Data records>
○ ○ ○ ○ ○ ○ ○
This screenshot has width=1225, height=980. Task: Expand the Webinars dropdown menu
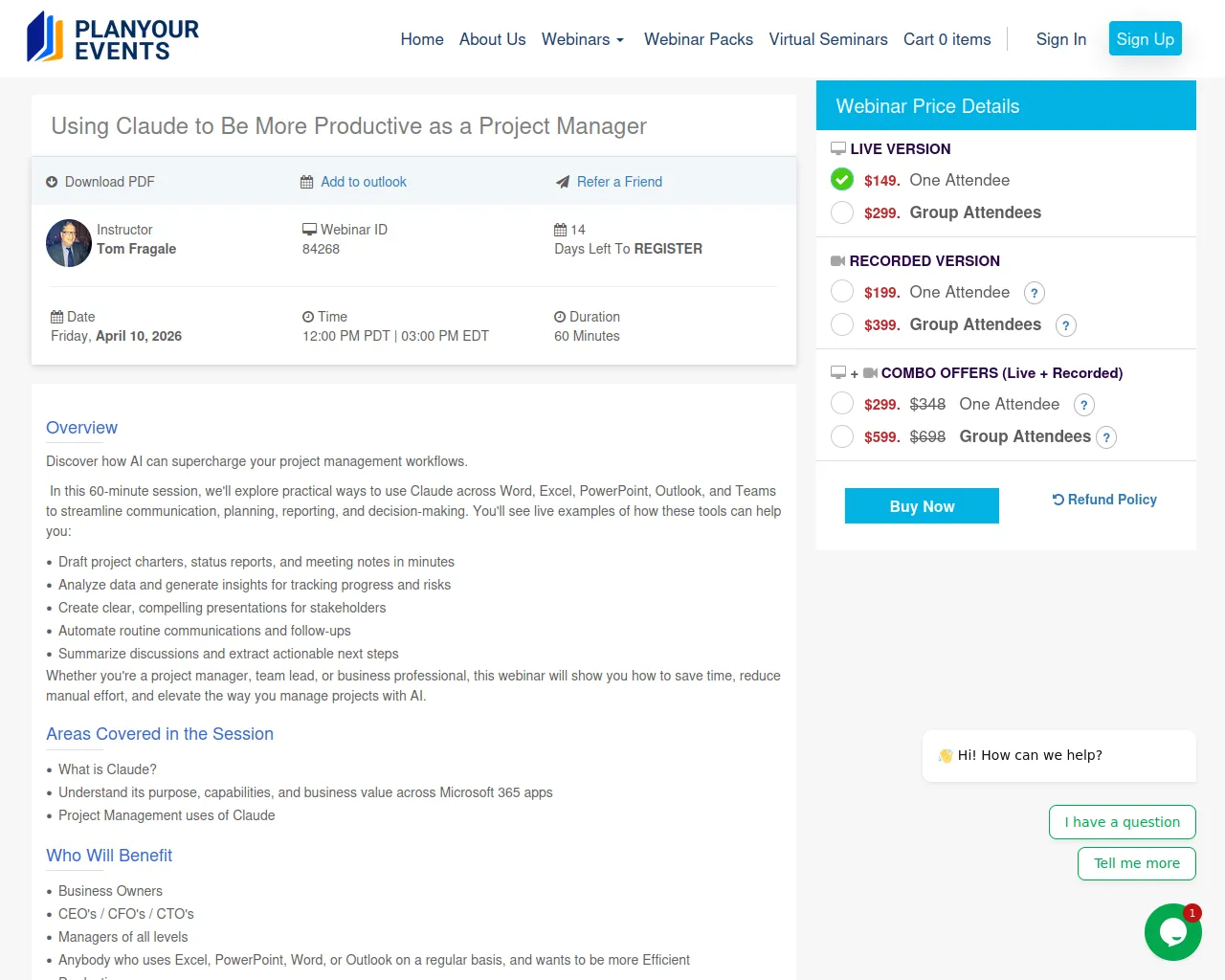coord(582,39)
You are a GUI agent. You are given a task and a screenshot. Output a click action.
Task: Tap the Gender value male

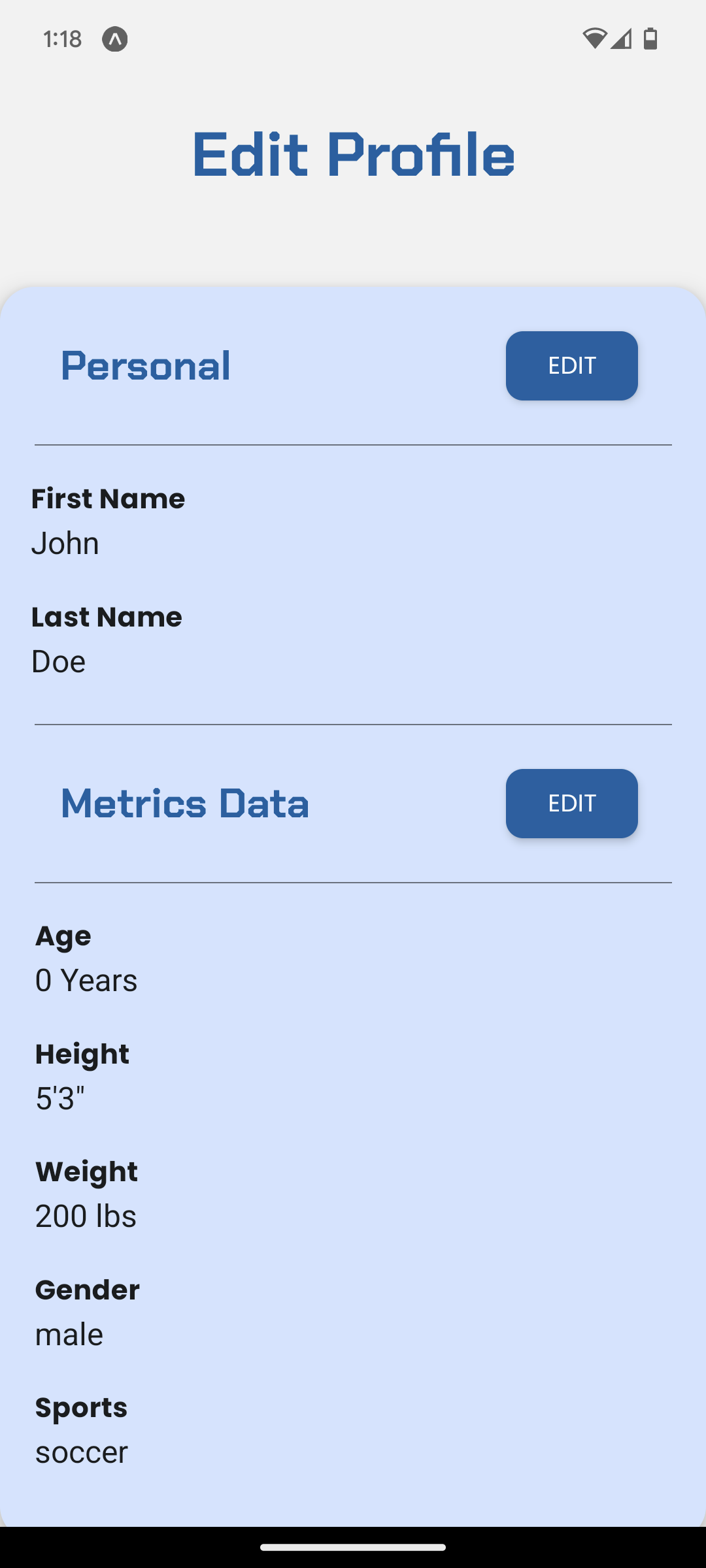[69, 1335]
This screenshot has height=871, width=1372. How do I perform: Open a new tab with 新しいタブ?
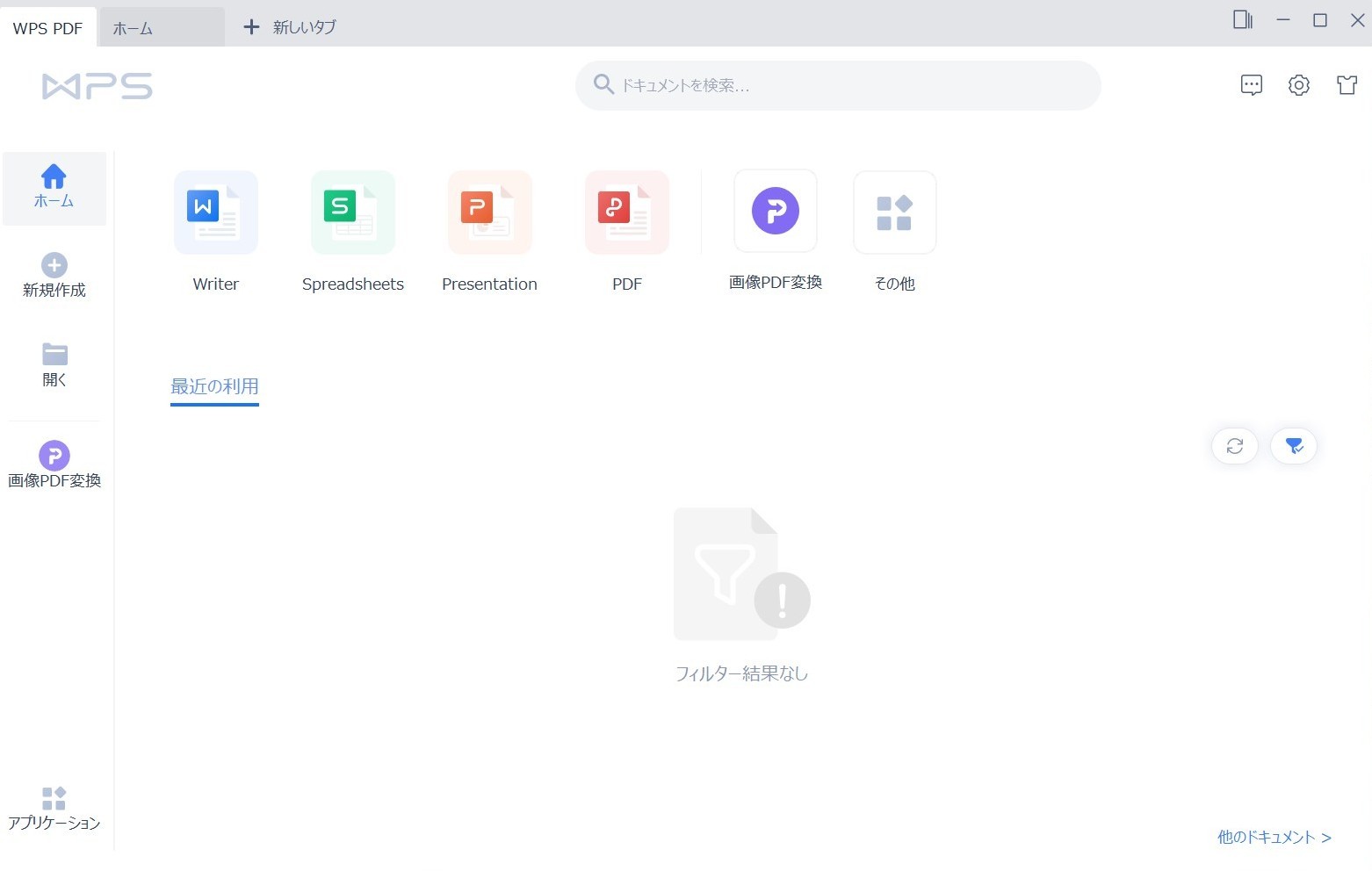point(288,27)
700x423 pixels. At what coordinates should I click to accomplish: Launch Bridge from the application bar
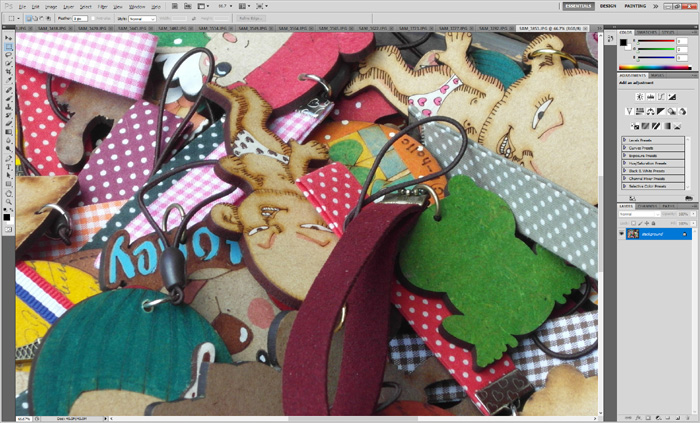176,6
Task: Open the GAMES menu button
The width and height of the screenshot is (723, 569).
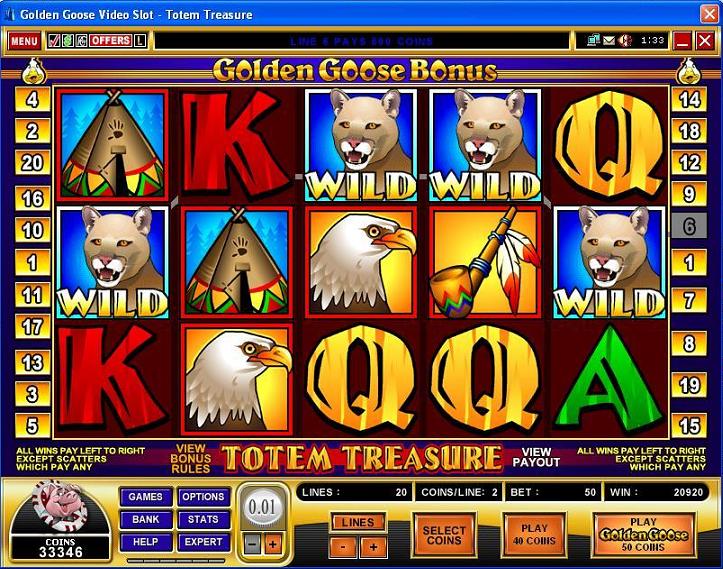Action: [146, 497]
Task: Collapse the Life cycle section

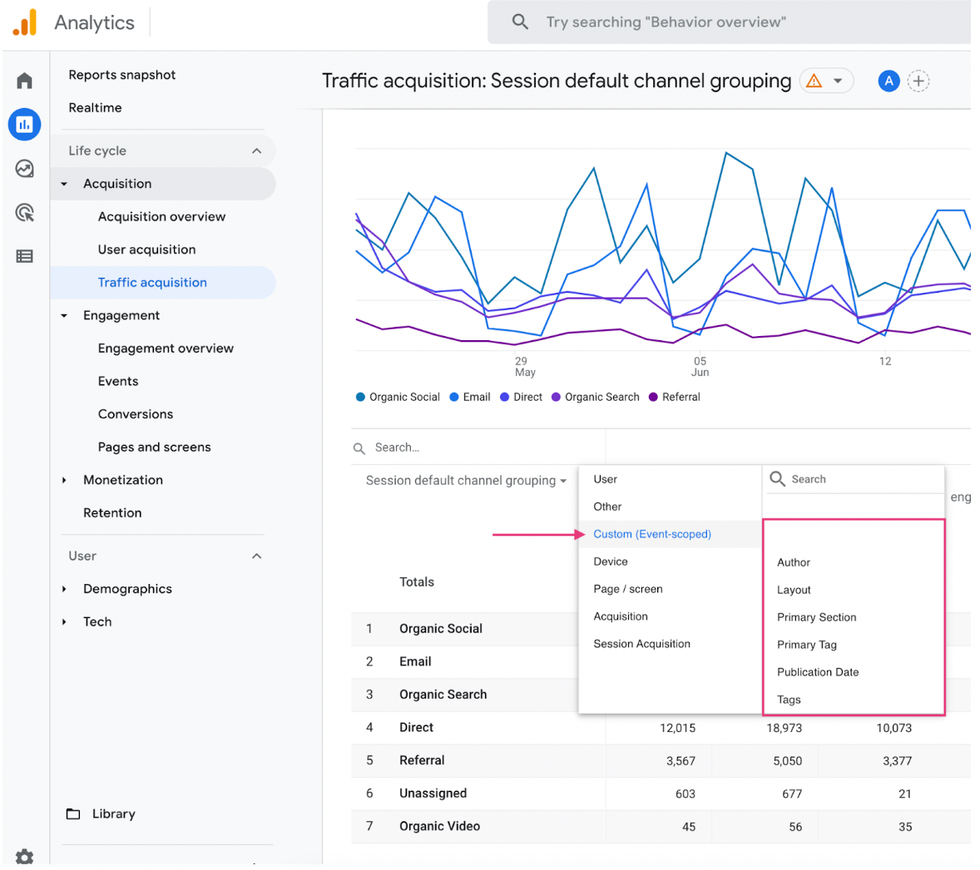Action: click(x=257, y=151)
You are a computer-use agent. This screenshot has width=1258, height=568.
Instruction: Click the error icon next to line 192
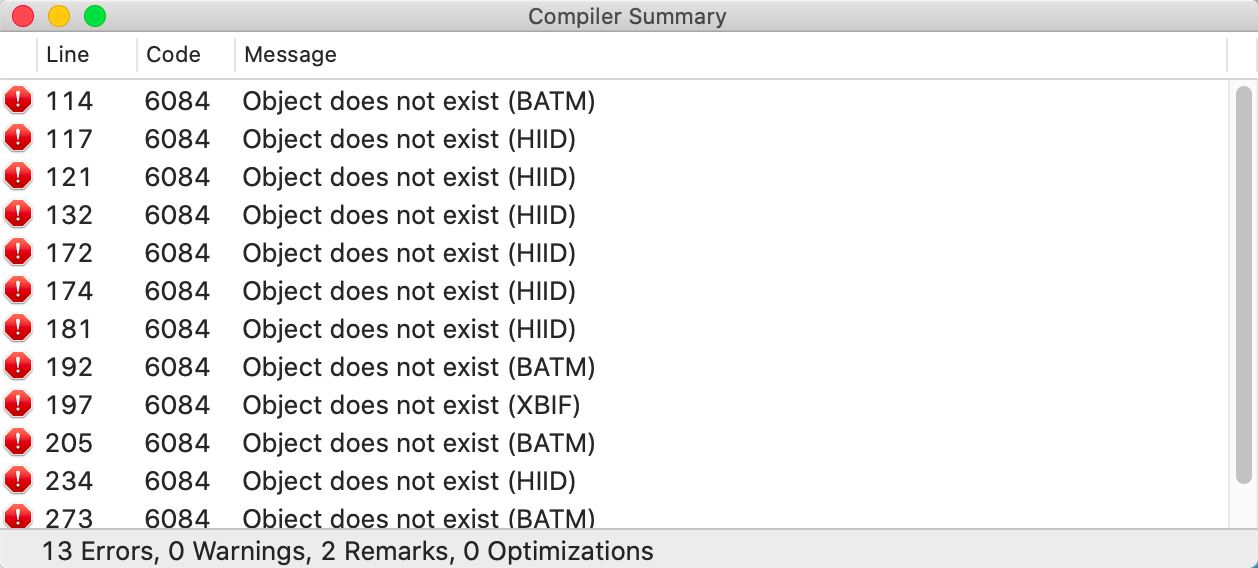(18, 367)
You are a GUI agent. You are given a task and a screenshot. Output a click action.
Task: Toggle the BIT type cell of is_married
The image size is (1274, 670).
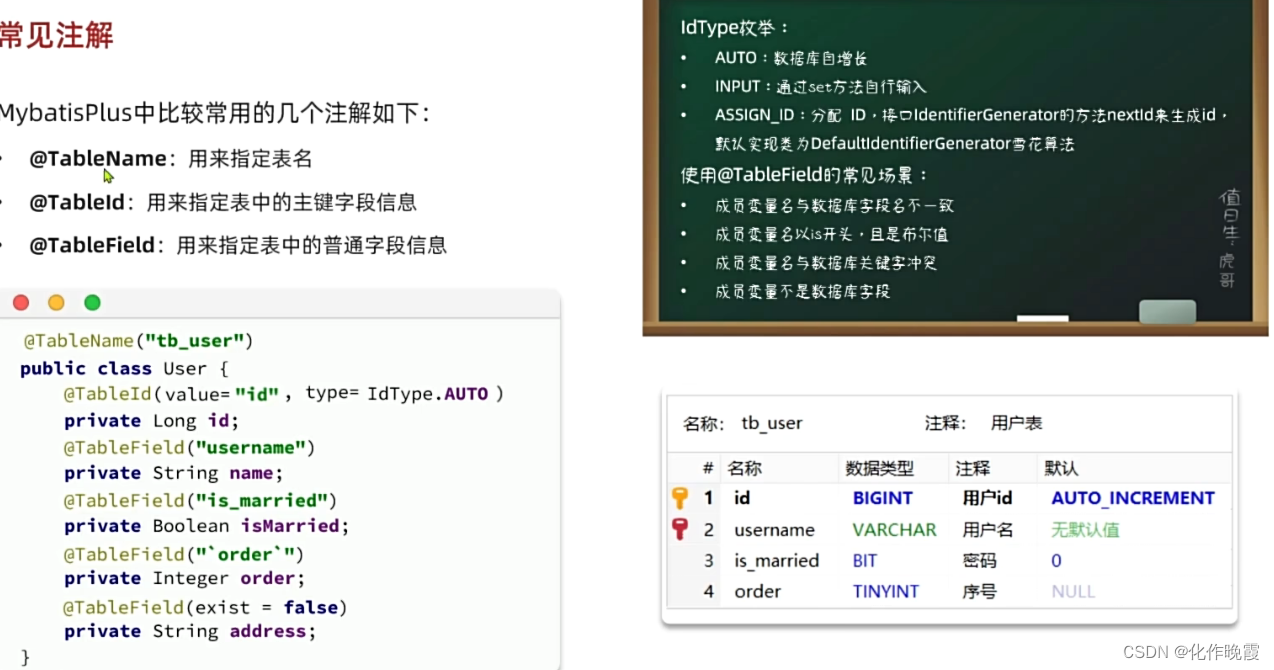(864, 560)
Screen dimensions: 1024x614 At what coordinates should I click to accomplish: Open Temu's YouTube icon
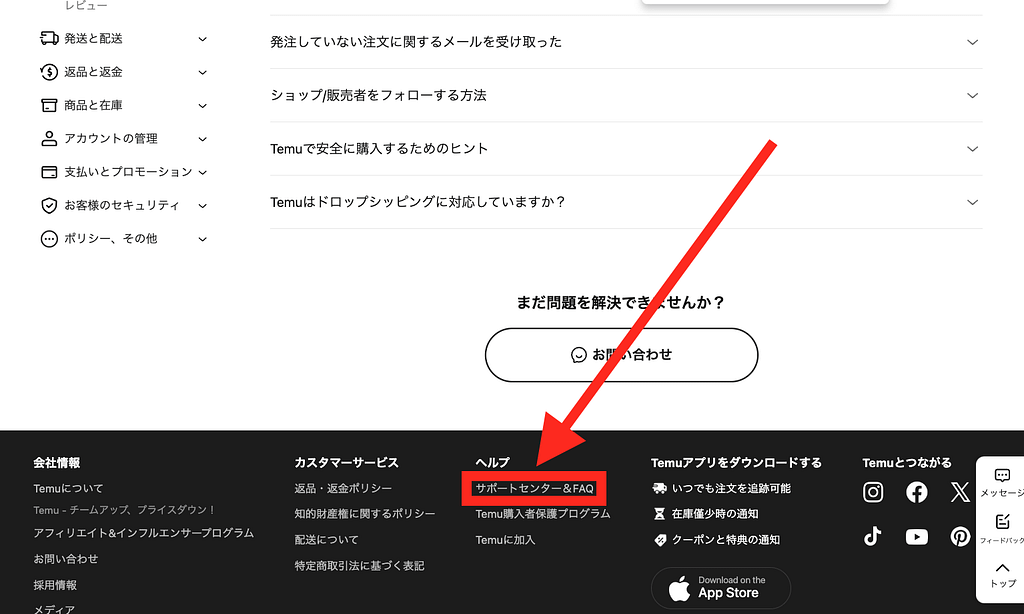pos(916,536)
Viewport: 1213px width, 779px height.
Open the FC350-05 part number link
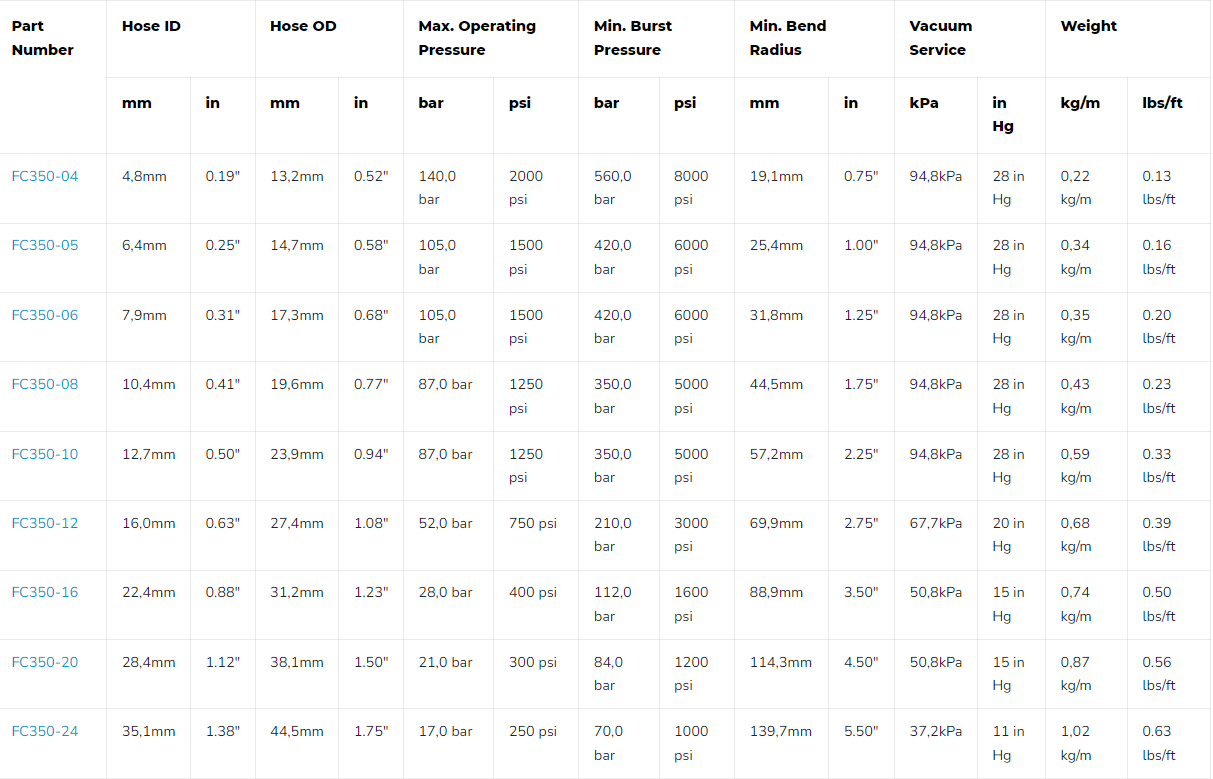tap(45, 245)
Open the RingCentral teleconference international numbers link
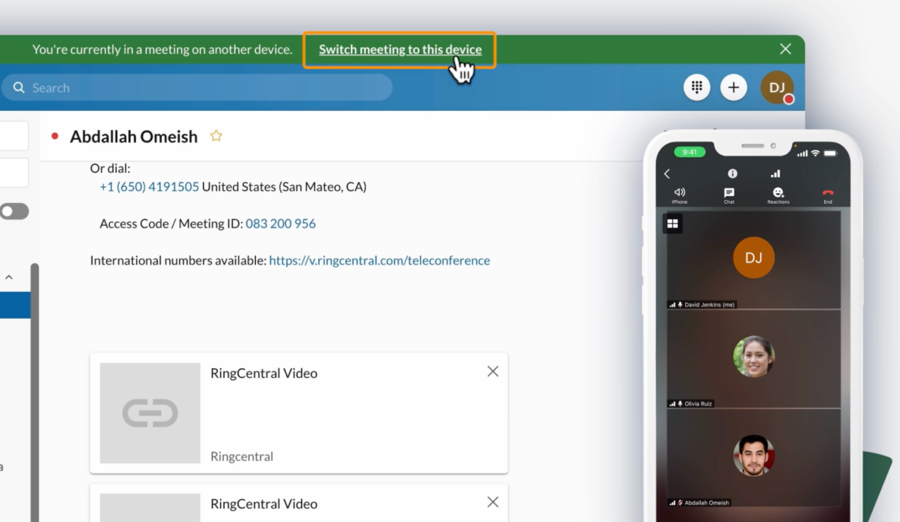The height and width of the screenshot is (522, 900). (379, 260)
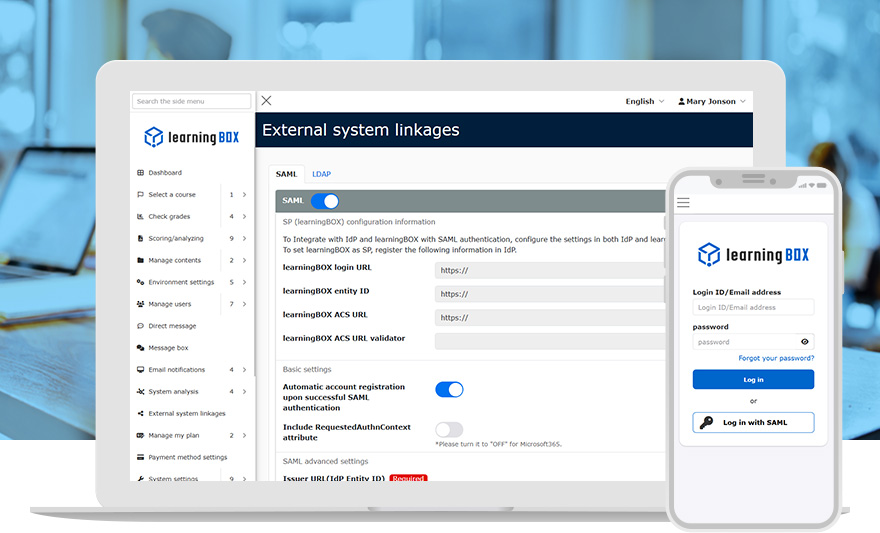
○ ○ ○ ○ ○ ○ ○
The problem> Would you copy out all the data exactly, without the images?

Task solution>
This screenshot has width=1225, height=980. Task: Expand the Webinars dropdown menu
coord(582,39)
You are a GUI agent. You are given a task and a screenshot. Output a click action.
Task: Tap the Gender value male

[69, 1335]
This screenshot has height=871, width=1372. How do I perform: Open a new tab with 新しいタブ?
point(288,27)
700x423 pixels. At what coordinates should I click to accomplish: Launch Bridge from the application bar
176,6
Task: Open the GAMES menu button
The width and height of the screenshot is (723, 569).
Action: [146, 497]
Task: Collapse the Life cycle section

Action: click(x=257, y=151)
You are a computer-use agent. This screenshot has width=1258, height=568.
Instruction: Click the error icon next to line 192
(18, 367)
You are a GUI agent. You are given a task and a screenshot. Output a click action.
Task: Toggle the BIT type cell of is_married
The image size is (1274, 670).
(864, 560)
Screen dimensions: 1024x614 At what coordinates should I click to accomplish: Open Temu's YouTube icon
pos(916,536)
Viewport: 1213px width, 779px height.
Open the FC350-05 part number link
tap(45, 245)
Open the RingCentral teleconference international numbers link
The height and width of the screenshot is (522, 900). (379, 260)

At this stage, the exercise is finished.